O presidente da Caixa de Assistência dos Advogados de Minas Gerais (CAAMG) fala sobre a importância da valorização da classe e de ações implantadas durante sua gestão, como a telemedicina gratuita do Hospital Israelita Albert Einstein e as reformas das sedes do interior
Reportagem da Revista Encontro, escrita por Alessandro Duarte
O advogado Gustavo Chalfun gosta de lembrar da bandeira da atual gestão da OAB-MG: inovação, inclusão e avanço. Presidente da Caixa de Assistência dos Advogados de Minas Gerais desde o início de 2022, ele diz que feitos como a entrega do primeiro certificado digital a recém ingressos na Ordem ou mesmo a implantação do aplicativo de telemedicina em parceria com o Hospital Israelita Albert Einstein, estão em consonância com esse tripé e ajudam a “trazer dignidade para a advocacia”. Dignidade, aliás, é uma palavra que lhe é cara. E é por isso que já reformou ou construiu mais de 70 sedes do interior. “Eu fui presidente do interior, fui conselheiro do interior, sou o presidente da Caixa vindo do interior – e tenho muito orgulho de ser o primeiro ocupante desta cadeira vindo do interior – e lhe digo que é muito importante para nossa dignidade que nós tenhamos prédios sólidos, que demonstrem a importância da advocacia.” Nesta entrevista, ele fala sobre essas e outras ações implementadas nos últimos dois anos.
1 | Na 24ª Conferência Nacional da advocacia, realizada no final do ano passado, o senhor falou, em sua palestra sobre advocacia contemporânea, que “nós, advogados, não temos o hábito de protagonizar a própria advocacia, pois sempre trabalhamos sob demanda. Mas o sistema judiciário está sufocado. Por isso, quero convocar a advocacia a protagonizar a paz social por meio de soluções propostas por nós mesmos”. O que pode ser feito para alcançar essa paz social?
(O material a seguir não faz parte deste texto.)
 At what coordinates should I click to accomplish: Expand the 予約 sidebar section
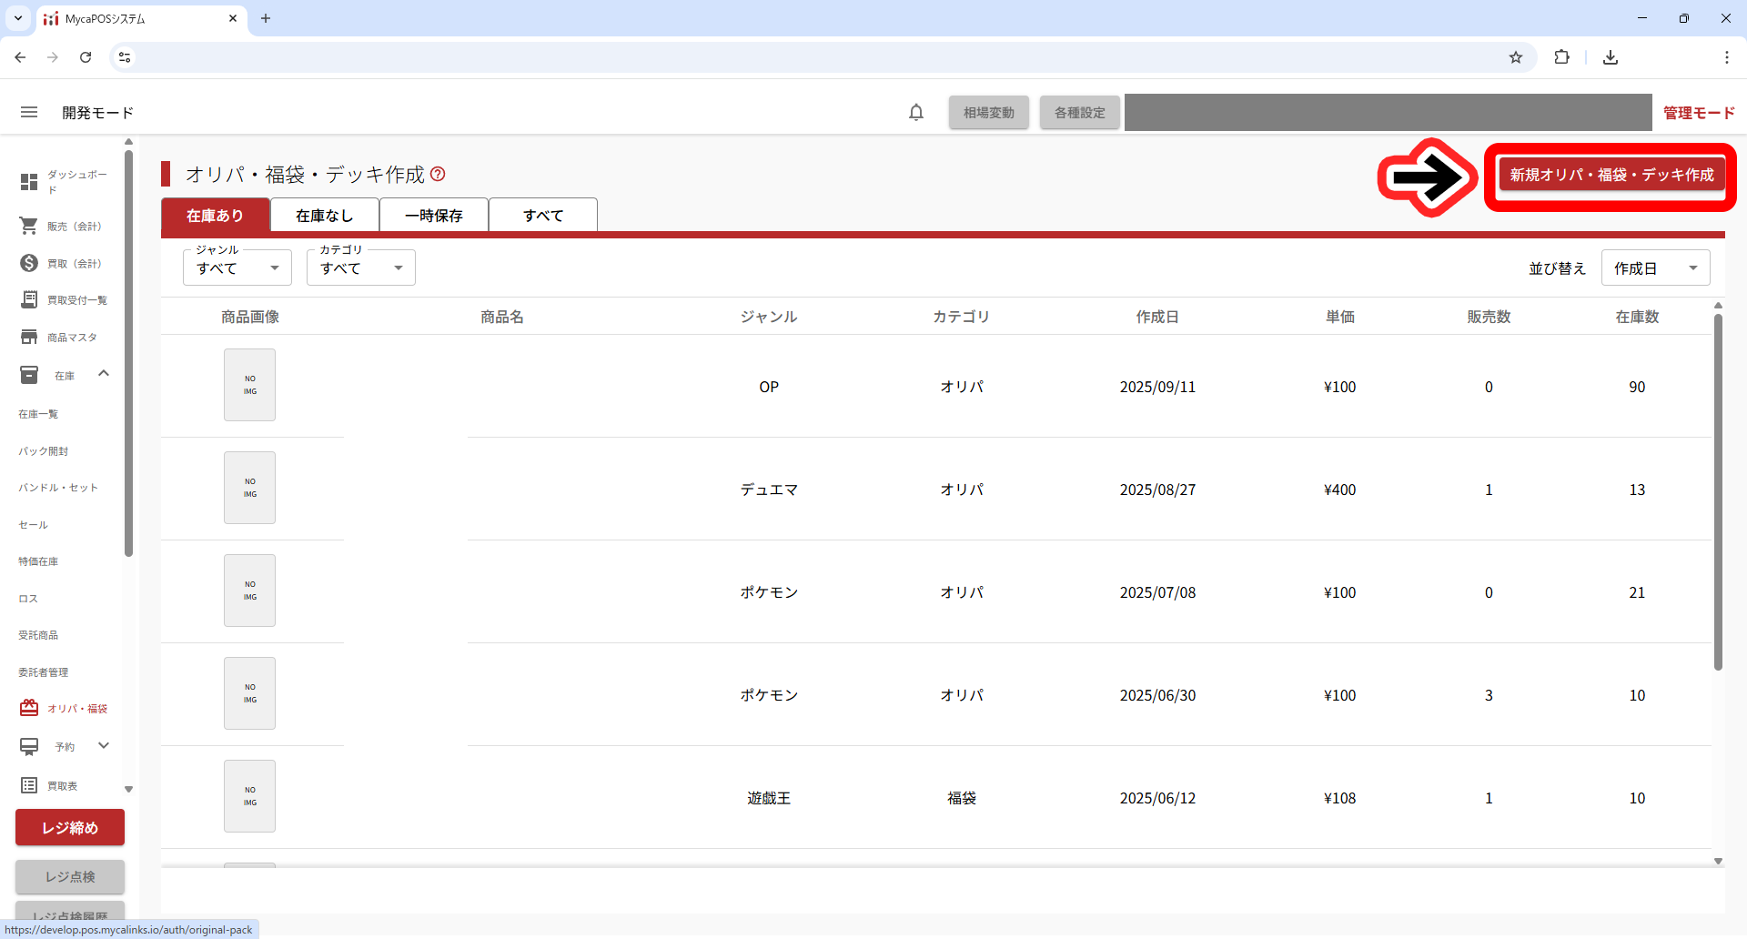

Nós vivemos um momento de profunda transformação da advocacia, em relação à que era exercida há 30, 40 ou 50 anos. Acredito que a Constituição, que completará 40 anos em 2028, destacou um protagonismo do advogado, no artigo 133. Nós somos a única profissão liberal prevista no texto constitucional. Mas a advocacia não compreendeu ainda este protagonismo. Eu creio que a advocacia, no pós-constituição federal de 1988, formatou-se num modelo de ser um intermediário entre o jurisdicionado e o Poder Judiciário. Mas ela pode e deve ser muito mais. Eu acredito que o advogado deve protagonizar, efetivamente, a solução do conflito e não entregar esse protagonismo ao Poder Judiciário. Evidentemente que não se trata de criar uma disputa entre o Poder Judiciário, a advocacia, os poderes constituídos e o Ministério Público. Não é querer ser melhor que ninguém. Apenas acredito que o jurisdicionado procura o advogado, deposita nele um voto de confiança, para que resolva seu problema. E nós, advogados, tínhamos um hábito de entregar esse problema ao Poder Judiciário e ficar passivamente aguardando. Muitas vezes, os advogados não dialogam entre si. Não dialogando, não conseguem chegar a um consenso e entregam isso ao Poder Judiciário, onde as ações se arrastam às vezes por anos ou mesmo por décadas.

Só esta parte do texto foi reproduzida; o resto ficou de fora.